==== LISTED RECORDS ====

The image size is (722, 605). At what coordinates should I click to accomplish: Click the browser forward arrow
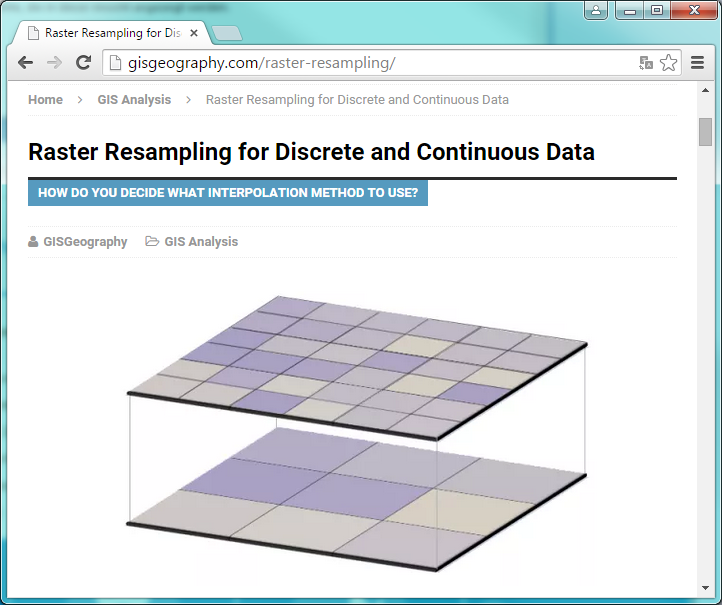tap(55, 63)
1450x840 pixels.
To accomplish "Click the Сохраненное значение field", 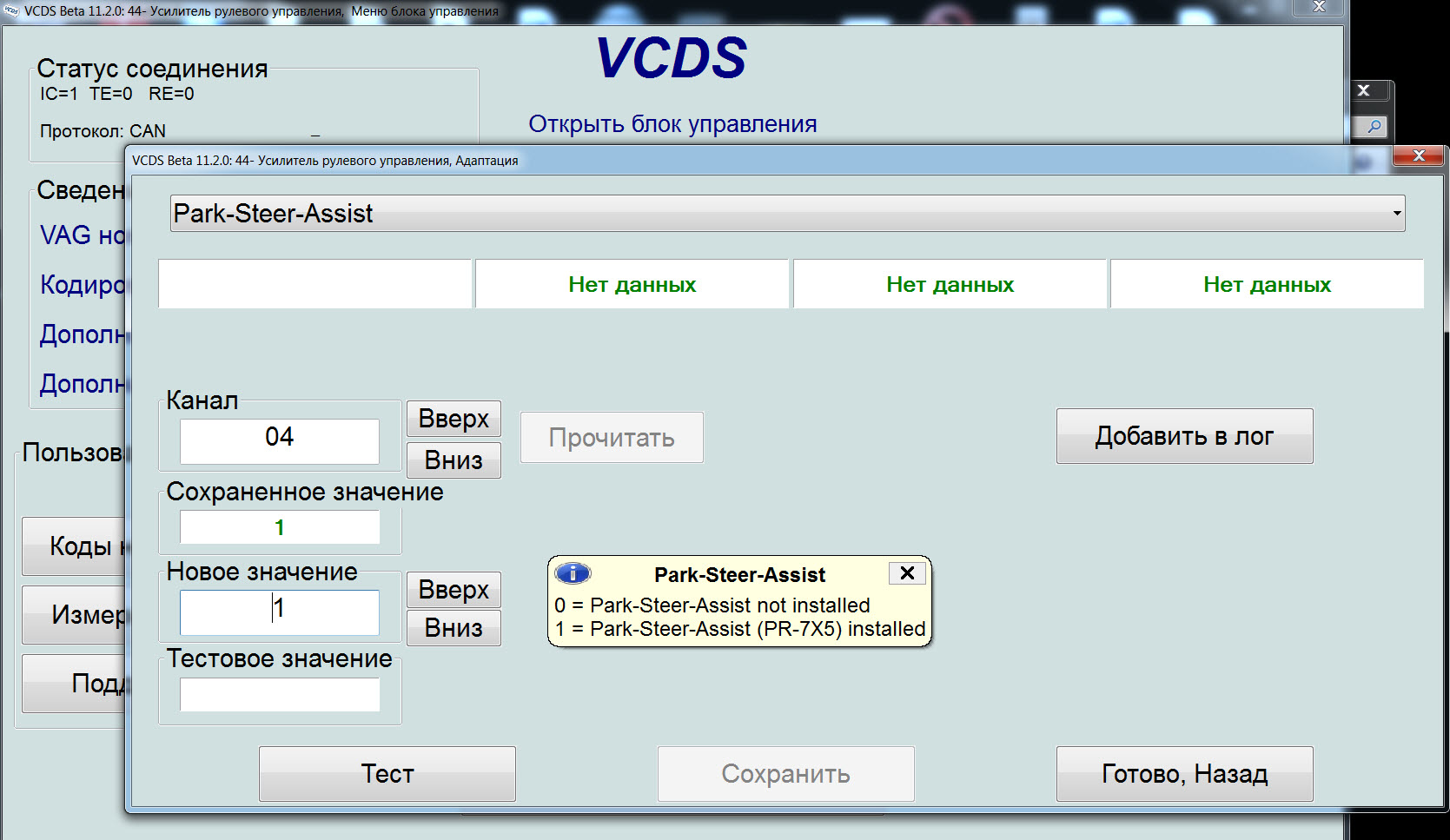I will pyautogui.click(x=280, y=527).
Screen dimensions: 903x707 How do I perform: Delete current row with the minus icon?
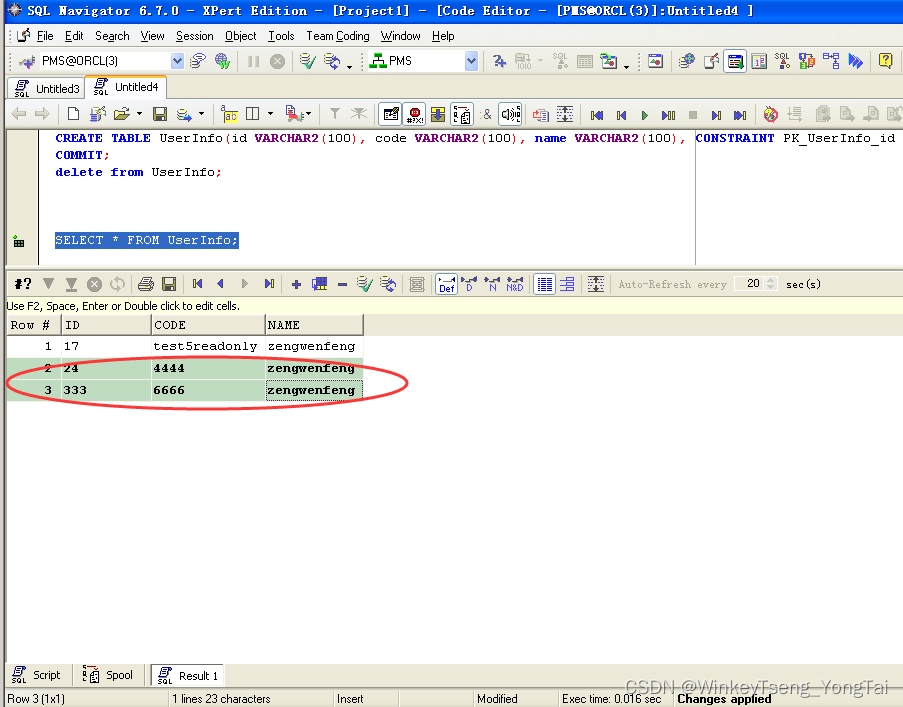coord(341,284)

====

*EXERCISE DIRECTIONS:*
Each line from the one with "Screen dimensions: 903x707" to the final line of the data above is to be printed exactly; no picture should appear in the copy.

*RESPONSE:*
Screen dimensions: 903x707 How do I perform: Delete current row with the minus icon?
coord(341,284)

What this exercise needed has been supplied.